**EXERCISE REQUIREMENTS:**
Reproduce the entries below word for word, starting at the line containing "Image resolution: width=573" and ending after the line containing "center [565, 434].".

[Entries from a dataset]
-- BEGIN --

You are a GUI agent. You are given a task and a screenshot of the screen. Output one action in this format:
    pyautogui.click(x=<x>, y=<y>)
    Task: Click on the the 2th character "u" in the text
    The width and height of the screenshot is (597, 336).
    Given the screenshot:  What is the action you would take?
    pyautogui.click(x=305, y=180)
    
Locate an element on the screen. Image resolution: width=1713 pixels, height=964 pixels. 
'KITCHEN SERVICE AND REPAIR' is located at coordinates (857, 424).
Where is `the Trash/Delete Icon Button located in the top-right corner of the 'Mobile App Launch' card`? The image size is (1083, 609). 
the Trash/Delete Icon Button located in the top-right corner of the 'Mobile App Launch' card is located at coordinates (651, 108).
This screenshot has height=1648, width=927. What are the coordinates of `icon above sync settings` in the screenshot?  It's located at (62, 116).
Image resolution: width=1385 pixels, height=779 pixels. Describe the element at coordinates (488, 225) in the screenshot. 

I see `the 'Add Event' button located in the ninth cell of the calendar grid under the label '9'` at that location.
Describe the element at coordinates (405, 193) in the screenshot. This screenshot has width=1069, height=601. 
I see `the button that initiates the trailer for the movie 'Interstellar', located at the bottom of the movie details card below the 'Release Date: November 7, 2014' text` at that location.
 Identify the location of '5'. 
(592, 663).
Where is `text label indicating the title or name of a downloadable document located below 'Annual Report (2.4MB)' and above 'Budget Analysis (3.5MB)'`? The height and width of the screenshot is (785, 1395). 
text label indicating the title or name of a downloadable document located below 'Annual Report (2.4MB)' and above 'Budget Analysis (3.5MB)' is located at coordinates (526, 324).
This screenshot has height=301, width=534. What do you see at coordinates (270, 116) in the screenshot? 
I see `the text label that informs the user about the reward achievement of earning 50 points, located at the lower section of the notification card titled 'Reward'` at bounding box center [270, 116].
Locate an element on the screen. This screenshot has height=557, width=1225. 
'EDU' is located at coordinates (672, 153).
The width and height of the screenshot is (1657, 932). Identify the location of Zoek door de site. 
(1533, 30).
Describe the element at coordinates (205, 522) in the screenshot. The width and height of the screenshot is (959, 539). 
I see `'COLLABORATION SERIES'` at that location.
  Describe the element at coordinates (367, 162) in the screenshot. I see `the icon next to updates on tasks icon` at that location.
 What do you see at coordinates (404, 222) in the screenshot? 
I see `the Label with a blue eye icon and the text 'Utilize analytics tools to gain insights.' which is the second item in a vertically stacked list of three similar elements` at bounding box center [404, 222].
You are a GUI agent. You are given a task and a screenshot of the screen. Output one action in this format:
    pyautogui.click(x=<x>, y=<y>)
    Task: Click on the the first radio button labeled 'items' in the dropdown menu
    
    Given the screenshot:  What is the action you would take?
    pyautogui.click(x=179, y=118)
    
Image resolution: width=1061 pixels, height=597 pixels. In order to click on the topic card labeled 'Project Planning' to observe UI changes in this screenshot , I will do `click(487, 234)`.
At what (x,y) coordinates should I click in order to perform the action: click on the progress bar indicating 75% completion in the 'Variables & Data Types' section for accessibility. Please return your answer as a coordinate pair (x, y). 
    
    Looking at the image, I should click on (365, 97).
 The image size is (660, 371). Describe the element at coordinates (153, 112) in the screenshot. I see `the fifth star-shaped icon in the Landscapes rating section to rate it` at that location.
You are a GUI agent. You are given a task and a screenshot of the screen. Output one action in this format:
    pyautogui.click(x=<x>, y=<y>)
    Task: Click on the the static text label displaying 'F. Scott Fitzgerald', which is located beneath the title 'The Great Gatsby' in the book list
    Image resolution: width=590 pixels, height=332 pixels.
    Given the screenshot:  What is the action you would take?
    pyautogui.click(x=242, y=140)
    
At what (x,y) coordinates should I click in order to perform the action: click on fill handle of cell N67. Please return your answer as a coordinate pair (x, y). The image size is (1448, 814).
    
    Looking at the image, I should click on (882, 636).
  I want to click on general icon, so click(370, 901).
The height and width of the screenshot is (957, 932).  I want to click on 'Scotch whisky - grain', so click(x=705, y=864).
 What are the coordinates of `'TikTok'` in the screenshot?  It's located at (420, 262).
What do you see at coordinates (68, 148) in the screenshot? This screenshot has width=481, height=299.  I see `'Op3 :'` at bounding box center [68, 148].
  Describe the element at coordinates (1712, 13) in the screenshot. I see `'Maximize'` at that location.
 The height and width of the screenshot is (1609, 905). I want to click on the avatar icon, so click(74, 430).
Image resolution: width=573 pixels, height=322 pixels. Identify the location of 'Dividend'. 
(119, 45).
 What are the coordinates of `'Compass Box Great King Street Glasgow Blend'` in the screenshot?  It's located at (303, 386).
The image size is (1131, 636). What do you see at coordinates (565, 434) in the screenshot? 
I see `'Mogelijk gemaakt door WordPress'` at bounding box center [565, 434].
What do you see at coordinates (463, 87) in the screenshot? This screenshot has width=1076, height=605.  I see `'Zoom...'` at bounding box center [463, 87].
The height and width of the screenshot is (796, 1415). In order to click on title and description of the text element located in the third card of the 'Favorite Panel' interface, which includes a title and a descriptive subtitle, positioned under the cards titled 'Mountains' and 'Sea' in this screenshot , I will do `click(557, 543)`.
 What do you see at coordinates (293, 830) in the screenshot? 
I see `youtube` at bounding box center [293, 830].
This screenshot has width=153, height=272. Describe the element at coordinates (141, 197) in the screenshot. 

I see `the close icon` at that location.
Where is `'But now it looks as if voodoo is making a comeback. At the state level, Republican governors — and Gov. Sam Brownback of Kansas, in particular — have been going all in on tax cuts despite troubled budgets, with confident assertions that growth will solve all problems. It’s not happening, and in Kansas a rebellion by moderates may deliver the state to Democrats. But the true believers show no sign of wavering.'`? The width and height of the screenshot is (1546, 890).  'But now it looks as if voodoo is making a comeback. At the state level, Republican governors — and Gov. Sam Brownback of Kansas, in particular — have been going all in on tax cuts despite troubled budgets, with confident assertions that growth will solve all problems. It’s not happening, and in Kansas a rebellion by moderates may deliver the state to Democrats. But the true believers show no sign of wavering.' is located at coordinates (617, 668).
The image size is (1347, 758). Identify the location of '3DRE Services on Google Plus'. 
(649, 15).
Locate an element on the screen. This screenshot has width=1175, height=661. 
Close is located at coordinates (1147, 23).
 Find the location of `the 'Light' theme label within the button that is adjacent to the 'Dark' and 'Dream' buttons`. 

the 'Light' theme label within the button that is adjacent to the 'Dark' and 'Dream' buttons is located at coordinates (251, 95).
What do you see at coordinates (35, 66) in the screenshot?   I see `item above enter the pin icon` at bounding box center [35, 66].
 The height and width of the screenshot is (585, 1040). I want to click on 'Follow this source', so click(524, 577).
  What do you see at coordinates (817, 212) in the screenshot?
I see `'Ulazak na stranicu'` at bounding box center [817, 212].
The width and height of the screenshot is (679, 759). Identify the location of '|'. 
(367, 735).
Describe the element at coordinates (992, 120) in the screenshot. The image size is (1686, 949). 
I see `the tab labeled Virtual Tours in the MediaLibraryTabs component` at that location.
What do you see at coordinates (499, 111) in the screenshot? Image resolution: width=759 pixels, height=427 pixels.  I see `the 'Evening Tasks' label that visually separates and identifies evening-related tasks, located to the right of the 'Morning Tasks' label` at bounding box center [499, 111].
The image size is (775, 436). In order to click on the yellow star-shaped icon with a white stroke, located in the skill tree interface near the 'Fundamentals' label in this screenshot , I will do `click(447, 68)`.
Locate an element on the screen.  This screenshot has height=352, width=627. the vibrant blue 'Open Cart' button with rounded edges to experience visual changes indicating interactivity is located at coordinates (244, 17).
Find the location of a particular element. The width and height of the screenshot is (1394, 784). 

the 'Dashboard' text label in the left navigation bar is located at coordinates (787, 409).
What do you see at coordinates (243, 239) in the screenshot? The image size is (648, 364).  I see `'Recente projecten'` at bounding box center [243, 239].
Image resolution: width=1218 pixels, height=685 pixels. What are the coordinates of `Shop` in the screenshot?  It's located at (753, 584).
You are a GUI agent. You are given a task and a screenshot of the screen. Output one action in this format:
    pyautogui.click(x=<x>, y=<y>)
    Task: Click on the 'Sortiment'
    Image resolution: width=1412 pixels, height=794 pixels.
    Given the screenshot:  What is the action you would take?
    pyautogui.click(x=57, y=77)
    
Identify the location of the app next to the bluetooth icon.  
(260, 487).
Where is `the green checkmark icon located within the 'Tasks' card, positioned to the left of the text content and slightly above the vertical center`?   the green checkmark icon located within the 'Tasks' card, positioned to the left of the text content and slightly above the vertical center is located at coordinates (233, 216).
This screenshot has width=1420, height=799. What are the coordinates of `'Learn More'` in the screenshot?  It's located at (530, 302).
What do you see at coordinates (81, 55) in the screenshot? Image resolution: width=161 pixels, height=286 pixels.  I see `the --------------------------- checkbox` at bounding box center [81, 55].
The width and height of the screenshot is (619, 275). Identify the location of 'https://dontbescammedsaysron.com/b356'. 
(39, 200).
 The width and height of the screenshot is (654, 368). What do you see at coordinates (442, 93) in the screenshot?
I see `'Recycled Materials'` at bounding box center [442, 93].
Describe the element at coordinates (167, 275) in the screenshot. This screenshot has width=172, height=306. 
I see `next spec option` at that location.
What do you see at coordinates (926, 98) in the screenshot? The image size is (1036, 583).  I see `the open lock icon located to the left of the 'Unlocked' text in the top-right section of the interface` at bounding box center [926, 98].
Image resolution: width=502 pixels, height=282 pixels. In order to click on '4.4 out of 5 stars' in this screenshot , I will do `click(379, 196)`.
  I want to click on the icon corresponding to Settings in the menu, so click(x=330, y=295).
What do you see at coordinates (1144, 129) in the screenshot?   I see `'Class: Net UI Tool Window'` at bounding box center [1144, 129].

-- END --

**CORRECT OUTPUT:**
Image resolution: width=573 pixels, height=322 pixels. Identify the location of 'Dividend'. 
(119, 45).
 What are the coordinates of `'Compass Box Great King Street Glasgow Blend'` in the screenshot?  It's located at (303, 386).
The image size is (1131, 636). What do you see at coordinates (565, 434) in the screenshot? 
I see `'Mogelijk gemaakt door WordPress'` at bounding box center [565, 434].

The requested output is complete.